A library for Difference-in-Differences causal inference analysis
Project description
diff-diff
A Python library for Difference-in-Differences (DiD) causal inference analysis with an sklearn-like API and statsmodels-style outputs.
Installation
pip install diff-diff
Or install from source:
git clone https://github.com/igerber/diff-diff.git
cd diff-diff
pip install -e .
Quick Start
import pandas as pd
from diff_diff import DifferenceInDifferences
# Create sample data
data = pd.DataFrame({
'outcome': [10, 11, 15, 18, 9, 10, 12, 13],
'treated': [1, 1, 1, 1, 0, 0, 0, 0],
'post': [0, 0, 1, 1, 0, 0, 1, 1]
})
# Fit the model
did = DifferenceInDifferences()
results = did.fit(data, outcome='outcome', treatment='treated', time='post')
# View results
print(results) # DiDResults(ATT=3.5000*, SE=1.2583, p=0.0367)
results.print_summary()
Output:
======================================================================
Difference-in-Differences Estimation Results
======================================================================
Observations: 8
Treated units: 4
Control units: 4
R-squared: 0.9123
----------------------------------------------------------------------
Parameter Estimate Std.
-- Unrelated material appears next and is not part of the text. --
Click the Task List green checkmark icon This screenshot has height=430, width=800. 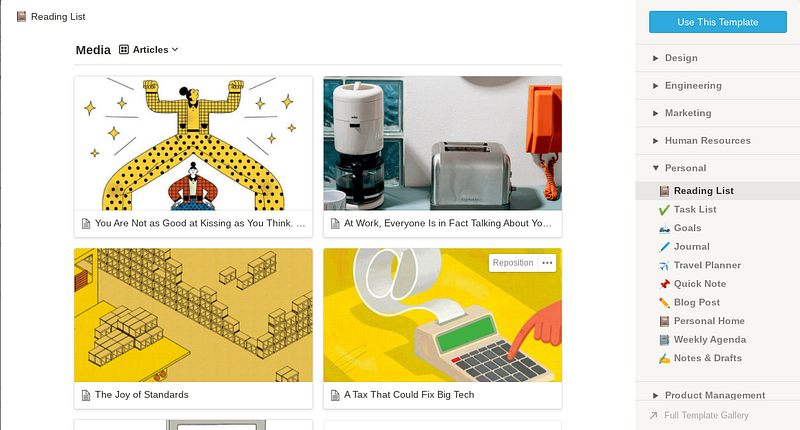click(x=664, y=210)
Err. t-stat P>|t|
----------------------------------------------------------------------
ATT 3.5000 1.2583 2.782 0.0367
----------------------------------------------------------------------
95% Confidence Interval: [0.3912, 6.6088]
Signif. codes: '***' 0.001, '**' 0.01, '*' 0.05, '.' 0.1
======================================================================
Features
- sklearn-like API: Familiar
fit()interface withget_params()andset_params() - Pythonic results: Easy access to coefficients, standard errors, and confidence intervals
- Multiple interfaces: Column names or R-style formulas
- Robust inference: Heteroskedasticity-robust (HC1) and cluster-robust standard errors
- Panel data support: Two-way fixed effects estimator for panel designs
Usage
Basic DiD with Column Names
from diff_diff import DifferenceInDifferences
did = DifferenceInDifferences(robust=True, alpha=0.05)
results = did.fit(
data,
outcome='sales',
treatment='treated',
time='post_policy'
)
# Access results
print(f"ATT: {results.att:.4f}")
print(f"Standard Error: {results.se:.4f}")
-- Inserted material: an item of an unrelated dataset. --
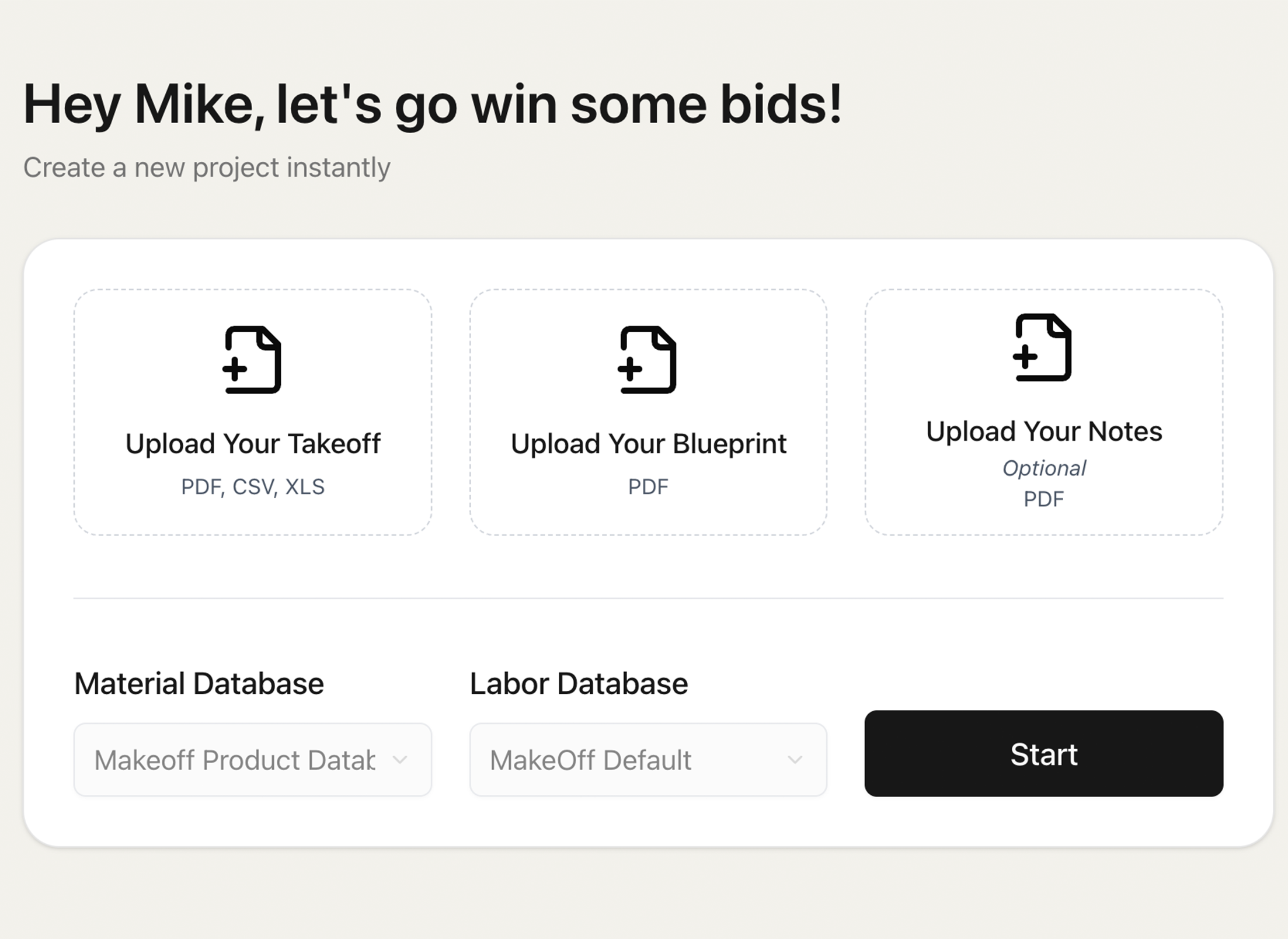Click the Labor Database label
The height and width of the screenshot is (939, 1288).
(x=579, y=683)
print(f"P-value: {results.p_value:.4f}")
print(f"95% CI: {results.conf_int}")
print(f"Significant: {results.is_significant}")
Using Formula Interface
# R-style formula syntax
results = did.fit(data, formula='outcome ~ treated * post')
# Explicit interaction syntax
results = did.fit(data, formula='outcome ~ treated + post + treated:post')
# With covariates
results = did.fit(data, formula='outcome ~ treated * post + age + income')
Including Covariates
results = did.fit(
data,
outcome='outcome',
treatment='treated',
time='post',
covariates=['age', 'income', 'education']
)
Fixed Effects
Use fixed_effects for low-dimensional categorical controls (creates dummy variables):
# State and industry fixed effects
results = did.fit(
data,
outcome='sales',
treatment='treated',
time='post',
fixed_effects=['state', 'industry']
)
# Access fixed effect coefficients
state_coefs = {k: v for k, v in results.coefficients.items() if k.startswith('state_')}
Use absorb for high-dimensional fixed effects (more efficient, uses within-transformation):
# Absorb firm-level fixed effects (efficient for many firms)
results = did.fit(
data,
outcome='sales',
treatment='treated',
time='post',
absorb=['firm_id']
)
Combine covariates with fixed effects:
results = did.fit(
data,
outcome='sales',
treatment='treated',
time='post',
covariates=['size', 'age'], # Linear controls
fixed_effects=['industry'], # Low-dimensional FE (dummies)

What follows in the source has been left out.